Одна из крупнейших в мире троянских сетей может быть создана на базе вполне легального ПО. Речь идет о приложении Computrace от компании Absolute. О его потенциальной опасности предупреждают в "Лаборатории Касперского". Причем программа эта — как ни парадоксально — является защитной — она позволяет пользователю получить принудительный удаленный доступ к своему компьютеру, если он, например, украден.
Прямо в ходе презентации эксперты Касперского с помощью Computrace сумели удаленно запустить камеру на ноутбуке одного их своих сотрудников, а после и вовсе "снести" с него систему. Надо ли говорить, что приложение может также перехватывать любые данные. Словом, действует как обыкновенный троянец — следит за жертвой. С той лишь разницей, что жертва в данном случае — преступник, а вся собранная информация отправляется на серверы Absolute, откуда потом передается в компетентные органы.
В принципе, еще в 2009 году, когда приложение только появилось, большинство антивирусов с ним "конфликтовали", вполне справедливо опознавая Computrace как "червя". Но программу удалось сертифицировать, и сейчас она у борцов с вирусами — в "белом списке". Более того, предустанавливается на множество PC-ноутбуков. Если у вас лэптоп от Lenovo, HP, Dell, Fujitsu, Panasonic, Toshiba или Asus — с большой вероятностью, Computrace установлен и на вашем компьютере. Просто для того, чтобы заработать, ему нужно получить разрешение пользователя.
Однако не так давно Computrace вдруг стала проявлять себя на компьютерах, пользователи которых абсолютно уверены, что никогда ее не запускали. Причем, вела себя программа довольно странно. "Он внедряется в память других процессов, запускает в скрытом режиме Internet Explorer, от его имени пытается обойти фаерволл и присоединиться к центру управления, — поясняет специалист. — Ну, то есть, много, там целый букет различных технологий, распространенных во вредоносном коде".
Несанкционированный сбор данных — уже сам по себе экспертов насторожил. Впрочем, пока информация идет лишь на серверы Absolute, которые гарантируют их безопасность, и не попадает на сторону, вроде бы все не так плохо. Но оказалось, что данные эти передаются по открытым каналам связи — в некодированном виде. "Оказалось, что этот продукт имеет в себе уязвимости, — говорит эксперт. — Он не использует шифрования и должной авторизации сервера, с которым общается. Соответственно, если атакующий находится с вами в одной локальной сети, это проще простого для атакующего, чтобы получить полный контроль над вашей системой, применяя технику атаки "Человек посередине". Если мы говорим о более продвинутых атакующих, которые способны контролировать каналы целого государства и организаций, просматривать и менять трафик, то все компьютеры, на которых работает этот агент, контроль над ними может быть перехвачен, и они могут быть уничтожены в любой момент".

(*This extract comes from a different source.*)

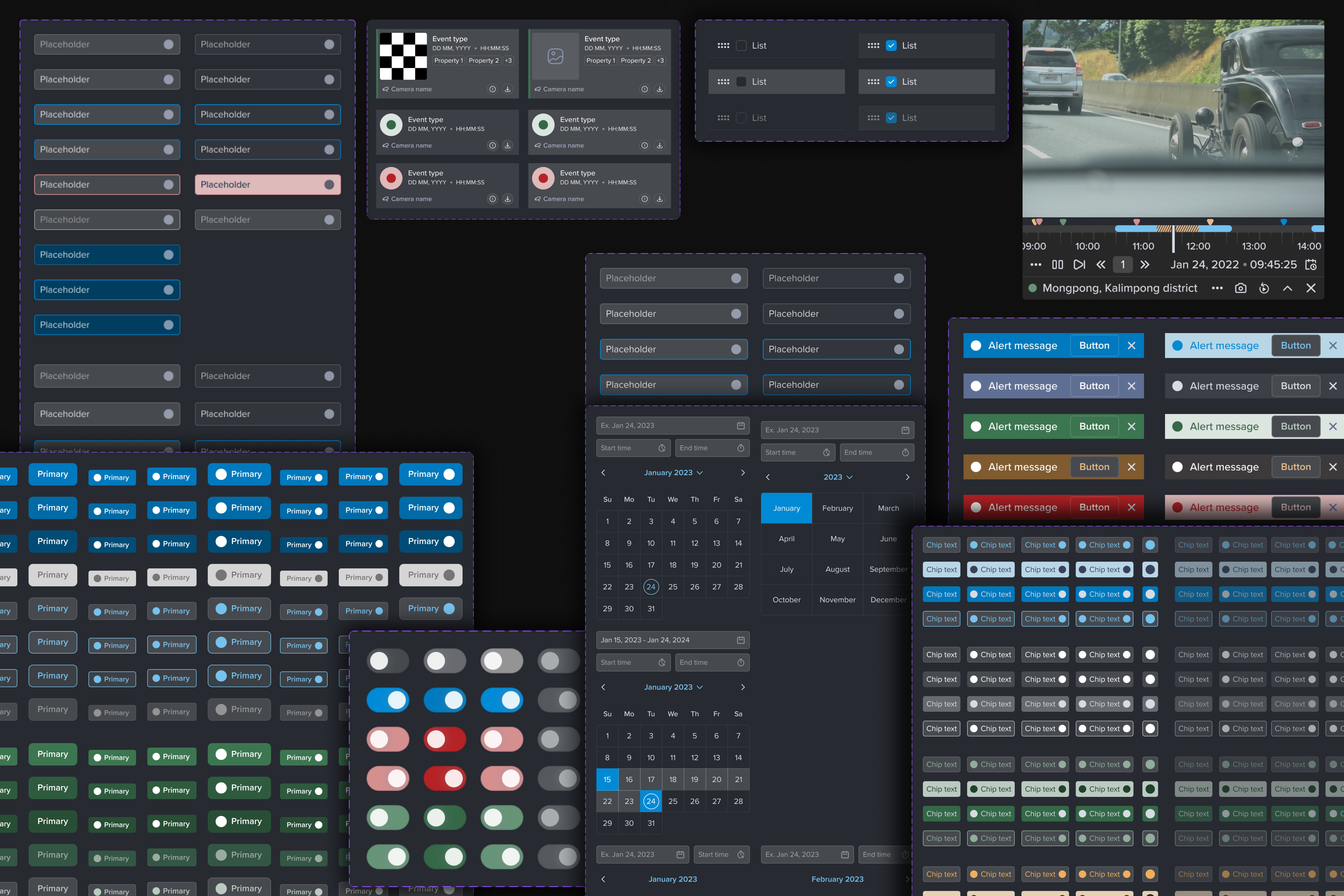This screenshot has height=896, width=1344.
Task: Collapse the Mongpong camera panel chevron
Action: pos(1287,288)
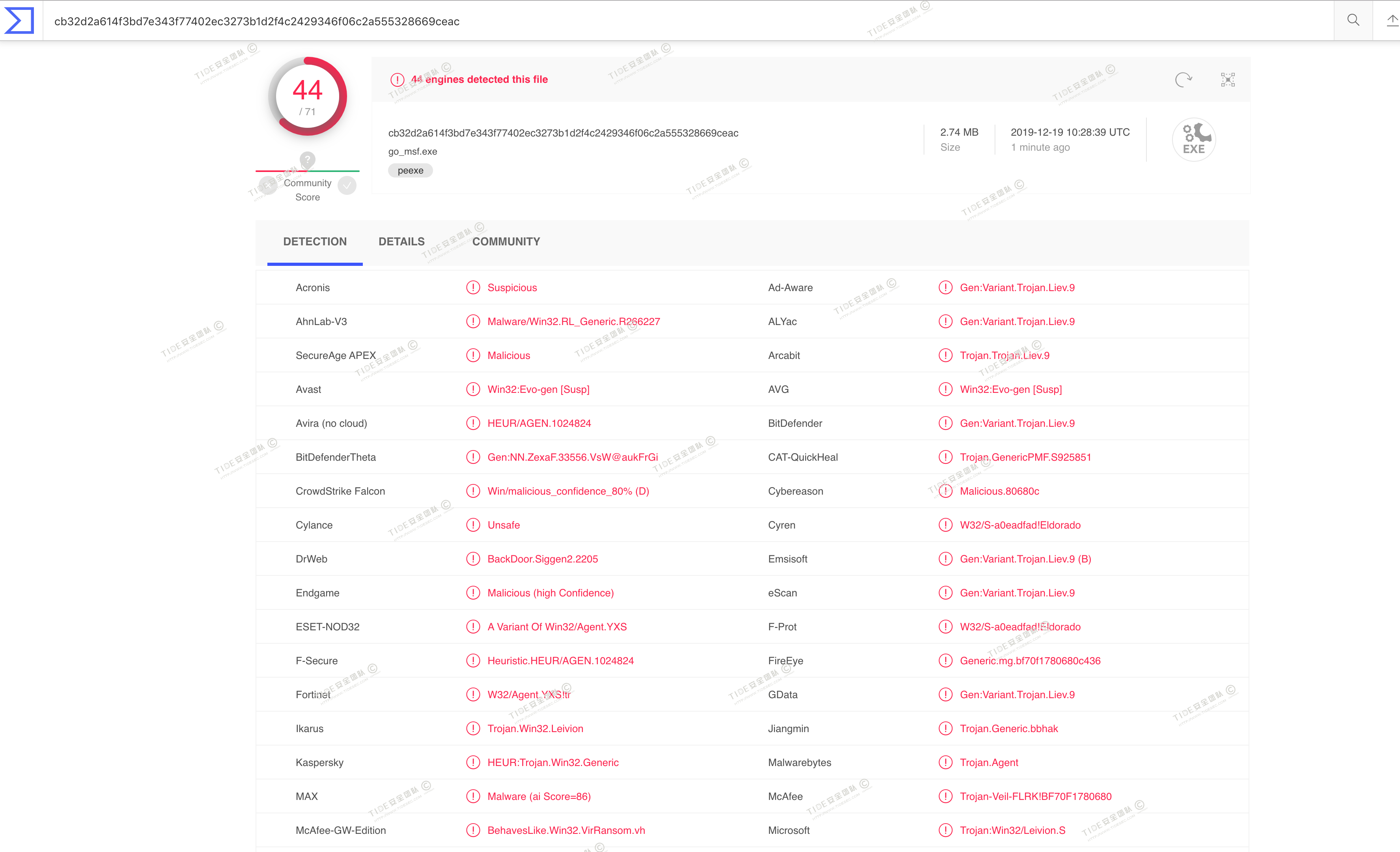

Тут надо отметить еще одну особенность программы. Будучи однажды установленной, она прописывает себя в BIOS и удалить оттуда ее крайне сложно, даже если о ней знать. Эксперты Касперского обратились в Absolute за объяснениями некорректной работы Computrace. "Мы попробовали связаться с компанией Absolute и спросить, а кто, собственно, активировал эти модули, дав им серийные номера оборудования, на котором мы их нашли, — сообщили в "Лаборатории Касперского". — Они сказали, что это оборудование не числится в их базе данных. Что никто этот модуль не активировал, в соответствии с их данными. Как они там появились — остается загадкой. Кто, как, и почему их активировал — неясно".
Что это за феномен, неизвестно — либо выдумка, попытка компании Computrace отстраниться от слежки за пользователями, либо действительно имеет место некая третья сторона, которая держит всех клиентов Absolute под колпаком. Впрочем, с точки зрения потребителя, оба варианта одинаково плохи. Учитывая то, что Computrace есть едва ли не на каждом проданном PC, масштабы потенциальной шпионской сети трудно даже представить.